■ Exercise description
Go through the entries that follow and count every line with the string "height". Reply with the number only.

■ Data to examine
____________
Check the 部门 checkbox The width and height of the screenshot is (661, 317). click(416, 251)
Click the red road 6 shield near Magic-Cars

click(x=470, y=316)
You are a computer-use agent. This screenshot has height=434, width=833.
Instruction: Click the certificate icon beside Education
____________
■ Solution to this exercise
2